## Task directions
Shift every coordinate in the answers of the records below by adding 14 to each number, and write out all the lines again, requests included. Leave the pictures out.

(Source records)
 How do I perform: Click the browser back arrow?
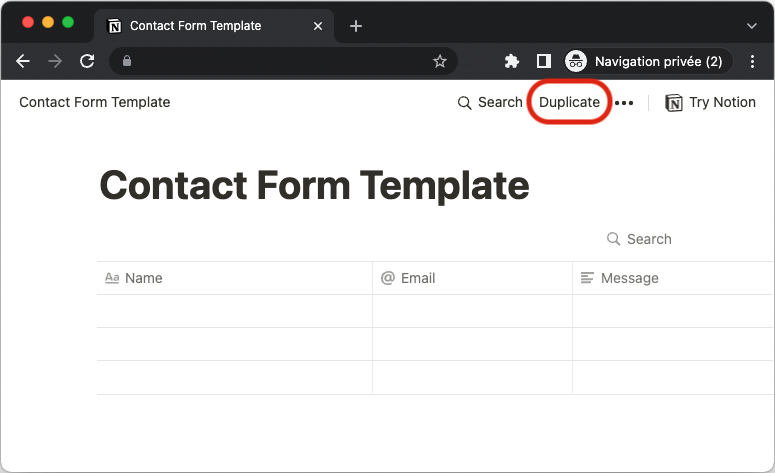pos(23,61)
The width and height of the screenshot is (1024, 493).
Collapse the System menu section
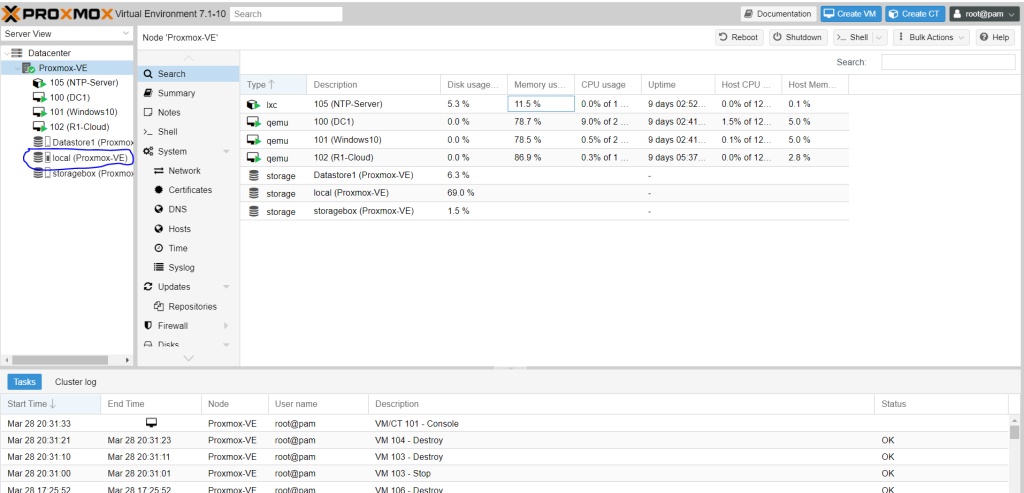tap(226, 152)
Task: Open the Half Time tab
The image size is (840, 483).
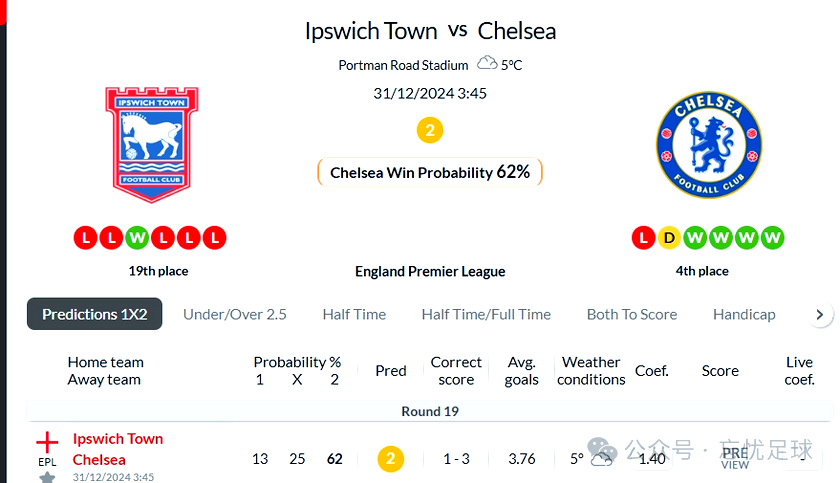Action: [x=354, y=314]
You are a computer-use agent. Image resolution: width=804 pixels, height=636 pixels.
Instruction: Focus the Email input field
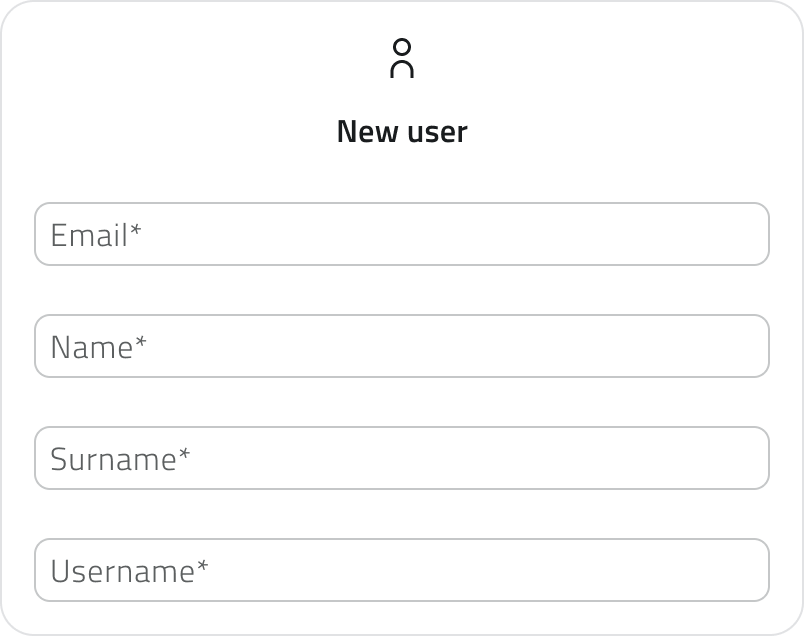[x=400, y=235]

## Reply to the exercise
 How do I perform: Click the browser back arrow?
pos(37,75)
The width and height of the screenshot is (1024, 493).
Collapse the System menu section
tap(240, 166)
Task: Open the Half Time tab
The image size is (840, 483).
Action: [x=368, y=328]
You are a computer-use agent. Image resolution: width=804 pixels, height=636 pixels.
Instruction: Focus the Email input field
[x=414, y=249]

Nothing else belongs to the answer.